Lindholm was instrumental in a private lobbying effort over the summer to pressure Orange County Treasurer-Tax Collector Shari Freidenrich to support aggressive amortization schedules that would effectively hike pension payments for participating plan sponsors such as the county government and the Orange County Fire Authority.

Reached by phone Monday, Lindholm defended his activism on behalf of lowering assumptions and shortening amortization schedules, saying an aggressive approach is needed to place Orange County’s pension system on more stable footing.

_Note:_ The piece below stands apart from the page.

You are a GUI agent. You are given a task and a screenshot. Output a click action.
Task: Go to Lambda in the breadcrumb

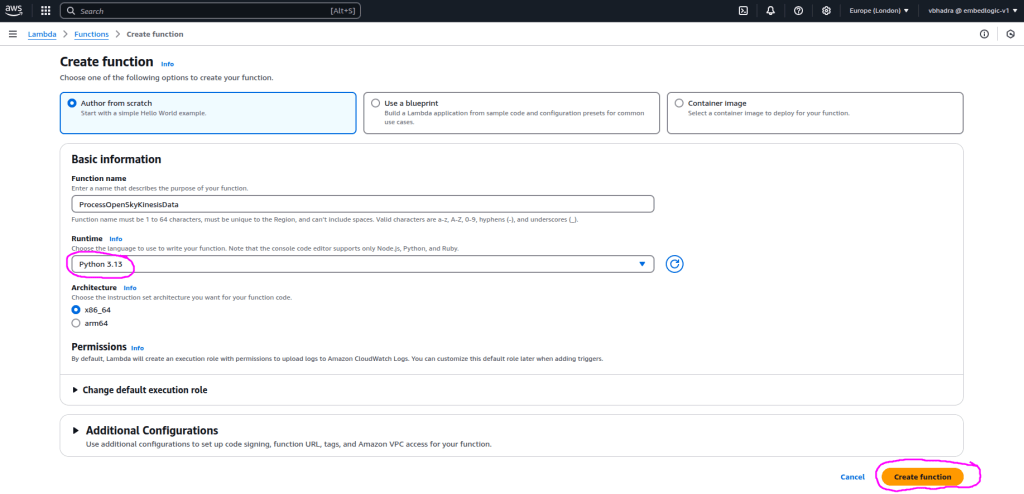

Lindholm said that in the private sector, a system funded at below 80 percent would prompt the government to force aggressive action. While he acknowledged that private-sector pension are under different rules, he said the same approach should apply to public pensions and should be addressed quickly.

“If I was a retiree, I would be scared at a system that is 63 percent funded,” Lindholm said. “The retirees should be scared.”

Lindholm declined to discuss his efforts to corral votes for a more aggressive approach toward unfunded liabilities at county's retirement system or OCERS.

According to email records reviewed by Voice of OC, Lindholm went after Freidenrich right after she voted in June against a plan supported by supervisors’ conservative appointees to speed up amortization of pension-related obligations.

Lindholm sent Freidenrich a June 18 email that started with the word “OUCH!” and outlined a mock Op-Ed titled, “Treasurer’s Vote Costs $1 Billion to Orange County Taxpayers.”

Freidenrich immediately reacted to Lindholm’s activism by scrambling to insist that retirement board attorneys allow a revote. So far, she has refused to publicly comment on her effort.

County supervisors declined to discuss their support for their proposed members to the retirement system.

Yet Lindholm’s activist approach has caused  concern among labor leaders and the finance staff at many public agencies who use OCERS.

“What retirees should be afraid of is politically appointed trustees like Mr. Lindholm, who repeatedly make policy decisions aimed at destroying the system,” said Jennifer Muir, assistant general manager of the Orange County Employees Association. Muir said Lindholm’s approach has the effect of overcharging taxpayers “unnecessarily and irresponsibly."

“If retirees need to be scared of anything, it’s of them,” said Muir. Lindholm’s emails to Freidenrich raise troubling questions about whether he understands his fiduciary duties as opposed to his role as leader of the Lincoln Club, Muir said.

Tom Dominguez, president of the Association of Orange County Deputy Sheriffs, also plans to head to today’s meeting and publicly oppose the proposed appointments. Dominguez is arguing that supervisors should be more open in finding appointees to represent county interests.

He described Lindholm and Ball as “just a pair of very well-connected, wealthy Republican extremists who do not connect with your typical Orange County taxpayer.”

Dominguez said when it comes to public pensions, supervisors should “balance fiscal responsibility with affordability.”

Correction: A previous version of this story incorrectly spelled Lincoln Club President Wayne Lindholm's name. The incorrect spelling was taken from the Orange County Supervisors meeting agenda. We regret the error.